TEXTE PRÉSENTÉ
○ ○ ○ ○ ○

Tribunal exceptionnel pour juger les ex-responsables Khmers rouges

* Le 1er août, Ieng Sary, 82 ans, doit être hospitalisé pendant une semaine, pour la sixième fois depuis son arrestation en novembre dernier, pour problème de sang dans les urines.

* Le 8 août, Kaing Guek Eav, alias Duch, est formellement inculpé de crimes de guerre et de crimes contre l’humanité. Cependant, les juges d’instruction demandent qu’il soit également inculpé selon la loi cambodgienne de 1956, pour ne pas courir le risque d’un acquittement.

* Le 16 septembre, la détention provisoire de Nuon Chéa, 82 ans, est prolongée d’un an, bien que ses défenseurs assurent qu’il n’y a pas de preuves contre lui. Duch l’aurait impliqué dans beaucoup de crimes commis à S-21.

* Le Tribunal exceptionnel (TE) aura pour effet de mieux connaître l’histoire du Cambodge : par exemple, on apprend que 177 personnes ont été relâchées de S-21. A partir d’octobre 1975, le centre de tortures se situait près du marché central de Phnom Penh. Duch a en été chargé le 8 mars 1976. Le centre s’est installé au lycée Ponhéa Yat en avril 1976.

* Le 11 juillet, l’Allemagne fait un don de 2,4 millions pour la défense des victimes. L’agence allemande de développement DED, pour sa part, finance cinq avocats par le biais de Cambodian Lawyers (35 000 dollars) et Legal Aid Cambodia (39 000 dollars), mais cela ne suffira pas pour assurer les salaires des avocats en 2009. Un avocat est payé 30 dollars l’heure, pour un maximum de 50 heures par mois. Le responsable de la section de défense des victimes demande d’utiliser le don de l’Allemagne pour continuer à financer ces avocats.

* Le 16 septembre, après beaucoup de réticence, les Etats-Unis s’engagent à verser 1,8 million de dollars au TE. Le TE cherche encore 30 millions pour continuer ses travaux jusqu’en 2009.

Corruption

* Le PNUD donne son accord pour que le TE publie les accusations récentes les plus sérieuses concernant les pratiques de corruption survenues depuis la fin juin. Les quelque 250 membres cambodgiens du TE n’ont pas reçu leur salaire de juillet (en principe versé le 27), pour un total d’environ 300 000dollars, les pays donateurs ayant décidé de suspendre leurs versements. Les conclusions de l’organisme de l’ONU chargé d’enquêter sont remises à Sok An le 17 septembre.

○ ○ ○ ○ ○

OBJECTIF
Indiquez par oui ou par non si chaque affirmation s’accorde avec le texte sur le Tribunal exceptionnel, en citant les mots du texte qui permettent de trancher. (a) Ieng Sary a été arrêté en novembre. (b) Les Etats-Unis s’engagent à verser 2,4 millions de dollars au TE. (c) Un avocat des victimes peut être payé pour 50 heures par mois au plus.

EXTRAITS DES DONNÉES

○ ○ ○ ○ ○

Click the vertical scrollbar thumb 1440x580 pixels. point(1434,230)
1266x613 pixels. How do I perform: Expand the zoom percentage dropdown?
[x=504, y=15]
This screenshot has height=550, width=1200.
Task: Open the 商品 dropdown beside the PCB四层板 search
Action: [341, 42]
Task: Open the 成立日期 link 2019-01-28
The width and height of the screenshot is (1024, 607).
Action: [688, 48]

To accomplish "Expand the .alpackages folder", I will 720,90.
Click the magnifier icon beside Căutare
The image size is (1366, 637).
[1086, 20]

○ ○ ○ ○ ○

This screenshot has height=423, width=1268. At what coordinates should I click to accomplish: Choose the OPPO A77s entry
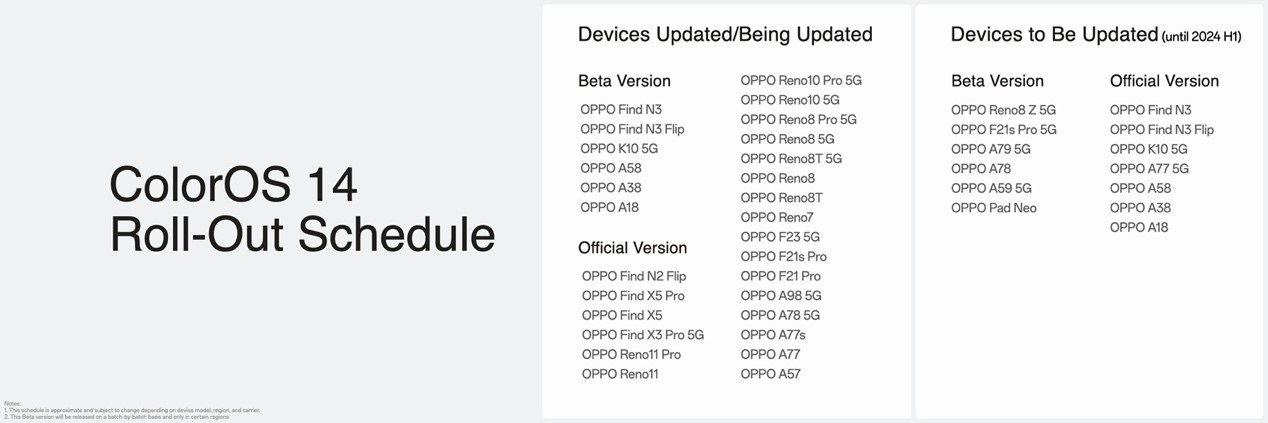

○ ○ ○ ○ ○

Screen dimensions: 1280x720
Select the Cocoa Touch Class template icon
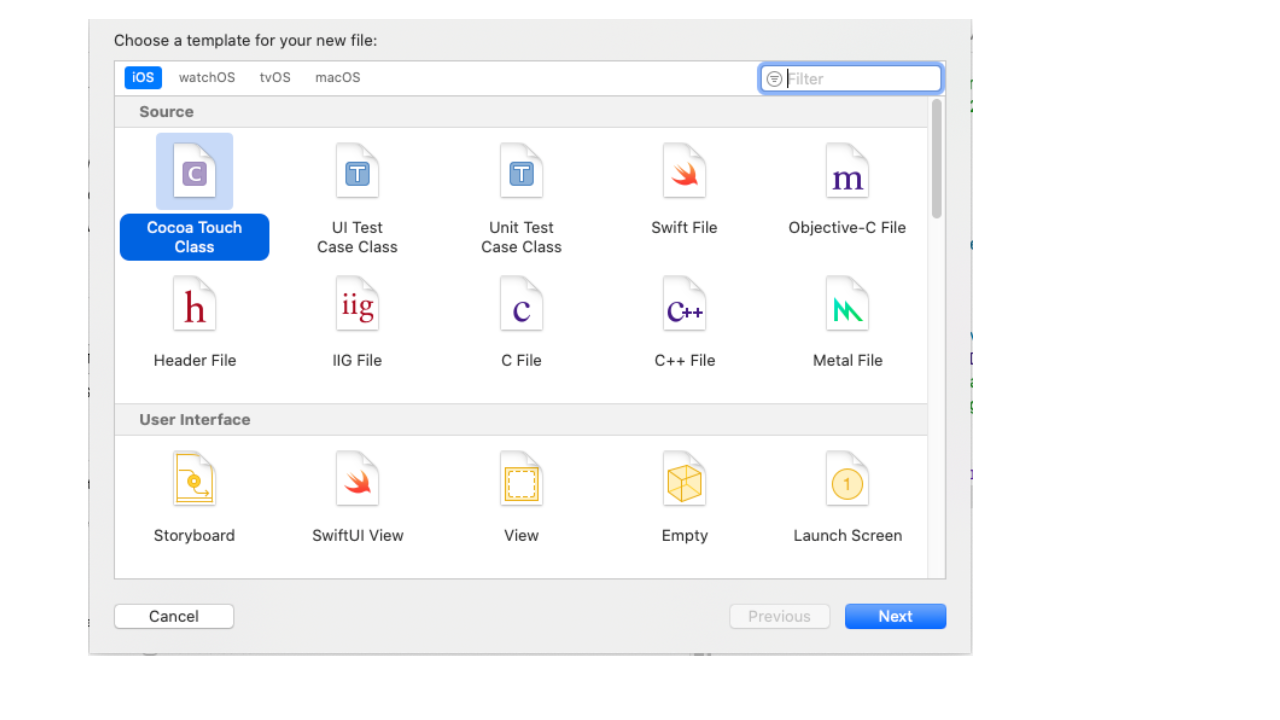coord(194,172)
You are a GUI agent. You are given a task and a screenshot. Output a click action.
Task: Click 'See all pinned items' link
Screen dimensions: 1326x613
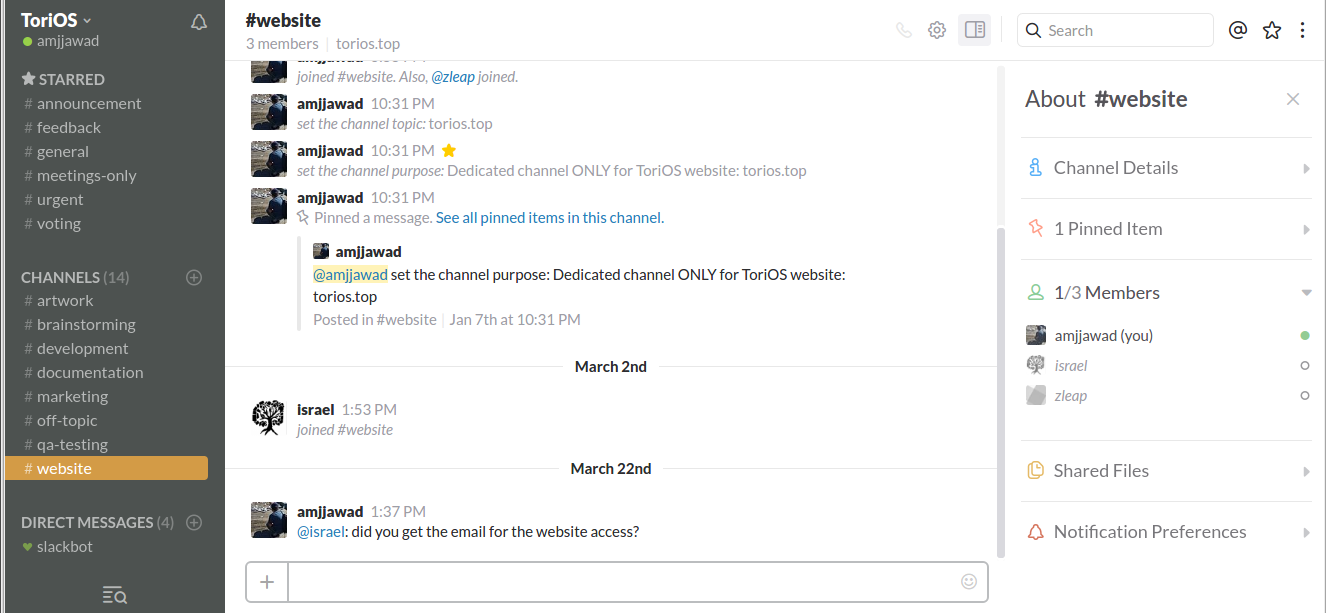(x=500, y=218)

○ ○ ○ ○ ○

CORRIGÉ
(a) Oui : « depuis son arrestation en novembre dernier ».
(b) Non : « les Etats-Unis s’engagent à verser 1,8 million de dollars au TE ».
(c) Oui : « pour un maximum de 50 heures par mois ».